PROMPT -> Within the listing below, please copy exactly the lines between the line holding "Click the EXPORT button" and the line holding "Task: Select ARM.cortex@7.TRUNK", inclusive.

====

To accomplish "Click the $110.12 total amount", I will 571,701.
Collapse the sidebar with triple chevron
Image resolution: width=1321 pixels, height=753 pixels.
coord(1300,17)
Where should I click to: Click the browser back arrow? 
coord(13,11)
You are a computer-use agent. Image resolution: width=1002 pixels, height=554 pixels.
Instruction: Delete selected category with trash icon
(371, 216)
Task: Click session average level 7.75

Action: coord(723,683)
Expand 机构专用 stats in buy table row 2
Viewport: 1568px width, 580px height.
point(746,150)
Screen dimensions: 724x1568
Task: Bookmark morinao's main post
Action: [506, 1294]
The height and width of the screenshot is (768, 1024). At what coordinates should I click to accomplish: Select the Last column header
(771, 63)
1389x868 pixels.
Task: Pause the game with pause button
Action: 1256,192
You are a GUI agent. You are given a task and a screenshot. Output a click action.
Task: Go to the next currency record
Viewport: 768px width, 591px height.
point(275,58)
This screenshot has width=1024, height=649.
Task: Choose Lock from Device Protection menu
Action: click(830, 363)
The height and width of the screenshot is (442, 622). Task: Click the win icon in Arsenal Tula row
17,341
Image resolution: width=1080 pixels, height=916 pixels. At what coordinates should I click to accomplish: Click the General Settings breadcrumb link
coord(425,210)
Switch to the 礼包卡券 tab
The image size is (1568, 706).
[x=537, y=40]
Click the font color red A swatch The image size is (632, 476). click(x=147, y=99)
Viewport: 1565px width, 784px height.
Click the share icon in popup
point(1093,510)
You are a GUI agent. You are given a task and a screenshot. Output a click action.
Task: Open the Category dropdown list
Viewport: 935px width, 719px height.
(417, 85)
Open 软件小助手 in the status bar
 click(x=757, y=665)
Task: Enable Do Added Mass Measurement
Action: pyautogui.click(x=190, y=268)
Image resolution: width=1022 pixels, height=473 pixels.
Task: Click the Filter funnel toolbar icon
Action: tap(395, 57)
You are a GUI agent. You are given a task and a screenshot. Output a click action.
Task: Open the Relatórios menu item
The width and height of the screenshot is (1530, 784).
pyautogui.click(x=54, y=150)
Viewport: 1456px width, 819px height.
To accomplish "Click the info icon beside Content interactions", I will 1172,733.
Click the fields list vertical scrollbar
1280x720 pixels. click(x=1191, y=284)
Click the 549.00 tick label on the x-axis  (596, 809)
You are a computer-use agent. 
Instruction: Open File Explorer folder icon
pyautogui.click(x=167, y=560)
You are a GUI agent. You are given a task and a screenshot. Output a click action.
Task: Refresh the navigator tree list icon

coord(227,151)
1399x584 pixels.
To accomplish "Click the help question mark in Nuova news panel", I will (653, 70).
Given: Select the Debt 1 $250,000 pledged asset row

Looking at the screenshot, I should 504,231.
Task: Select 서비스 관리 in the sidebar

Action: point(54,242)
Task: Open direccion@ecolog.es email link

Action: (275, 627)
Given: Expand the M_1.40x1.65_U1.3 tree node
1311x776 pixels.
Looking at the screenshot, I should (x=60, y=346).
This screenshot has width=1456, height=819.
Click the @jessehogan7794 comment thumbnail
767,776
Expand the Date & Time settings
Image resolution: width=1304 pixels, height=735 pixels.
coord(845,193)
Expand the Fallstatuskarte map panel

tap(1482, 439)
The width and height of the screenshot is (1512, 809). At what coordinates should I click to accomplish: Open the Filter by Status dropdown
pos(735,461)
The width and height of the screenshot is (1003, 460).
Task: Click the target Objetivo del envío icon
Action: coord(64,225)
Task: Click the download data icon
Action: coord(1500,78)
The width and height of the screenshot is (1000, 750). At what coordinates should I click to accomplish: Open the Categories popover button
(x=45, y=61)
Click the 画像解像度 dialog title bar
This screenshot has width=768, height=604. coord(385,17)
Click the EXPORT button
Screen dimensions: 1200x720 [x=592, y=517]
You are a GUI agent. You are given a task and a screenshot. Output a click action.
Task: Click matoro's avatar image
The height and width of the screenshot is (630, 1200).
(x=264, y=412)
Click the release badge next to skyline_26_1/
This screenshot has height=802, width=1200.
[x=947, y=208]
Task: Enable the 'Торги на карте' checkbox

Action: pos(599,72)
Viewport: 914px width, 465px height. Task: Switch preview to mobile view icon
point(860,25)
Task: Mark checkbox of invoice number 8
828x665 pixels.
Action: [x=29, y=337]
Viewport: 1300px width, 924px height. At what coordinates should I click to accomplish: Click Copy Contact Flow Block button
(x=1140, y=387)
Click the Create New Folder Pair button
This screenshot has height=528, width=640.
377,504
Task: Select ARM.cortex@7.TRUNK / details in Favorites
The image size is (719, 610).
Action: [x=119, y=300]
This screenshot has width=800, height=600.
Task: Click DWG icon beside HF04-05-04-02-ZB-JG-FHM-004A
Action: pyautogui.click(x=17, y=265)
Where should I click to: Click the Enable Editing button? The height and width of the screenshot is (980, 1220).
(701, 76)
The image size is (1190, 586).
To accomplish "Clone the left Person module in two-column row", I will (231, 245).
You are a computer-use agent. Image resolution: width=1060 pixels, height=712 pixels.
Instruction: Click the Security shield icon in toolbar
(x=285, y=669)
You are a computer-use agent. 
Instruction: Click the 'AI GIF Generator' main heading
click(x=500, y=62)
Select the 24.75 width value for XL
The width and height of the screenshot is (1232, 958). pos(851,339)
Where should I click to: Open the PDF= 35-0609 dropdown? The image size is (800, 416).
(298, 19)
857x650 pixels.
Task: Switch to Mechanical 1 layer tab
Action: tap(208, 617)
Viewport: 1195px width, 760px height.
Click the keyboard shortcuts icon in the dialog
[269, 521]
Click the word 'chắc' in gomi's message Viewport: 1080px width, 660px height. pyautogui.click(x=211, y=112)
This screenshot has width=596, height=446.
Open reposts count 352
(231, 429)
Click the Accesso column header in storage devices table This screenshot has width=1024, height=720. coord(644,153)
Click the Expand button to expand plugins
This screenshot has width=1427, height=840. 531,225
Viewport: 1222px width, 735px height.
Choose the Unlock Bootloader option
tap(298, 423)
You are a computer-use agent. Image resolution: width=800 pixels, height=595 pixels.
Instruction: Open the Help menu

====

EXERCISE OUTPUT ->
Click the EXPORT button
Screen dimensions: 1200x720 [x=592, y=517]
You are a GUI agent. You are given a task and a screenshot. Output a click action.
Task: Click matoro's avatar image
The height and width of the screenshot is (630, 1200).
(x=264, y=412)
Click the release badge next to skyline_26_1/
This screenshot has height=802, width=1200.
[x=947, y=208]
Task: Enable the 'Торги на карте' checkbox

Action: pos(599,72)
Viewport: 914px width, 465px height. Task: Switch preview to mobile view icon
point(860,25)
Task: Mark checkbox of invoice number 8
828x665 pixels.
Action: [x=29, y=337]
Viewport: 1300px width, 924px height. At what coordinates should I click to accomplish: Click Copy Contact Flow Block button
(x=1140, y=387)
Click the Create New Folder Pair button
This screenshot has height=528, width=640.
377,504
Task: Select ARM.cortex@7.TRUNK / details in Favorites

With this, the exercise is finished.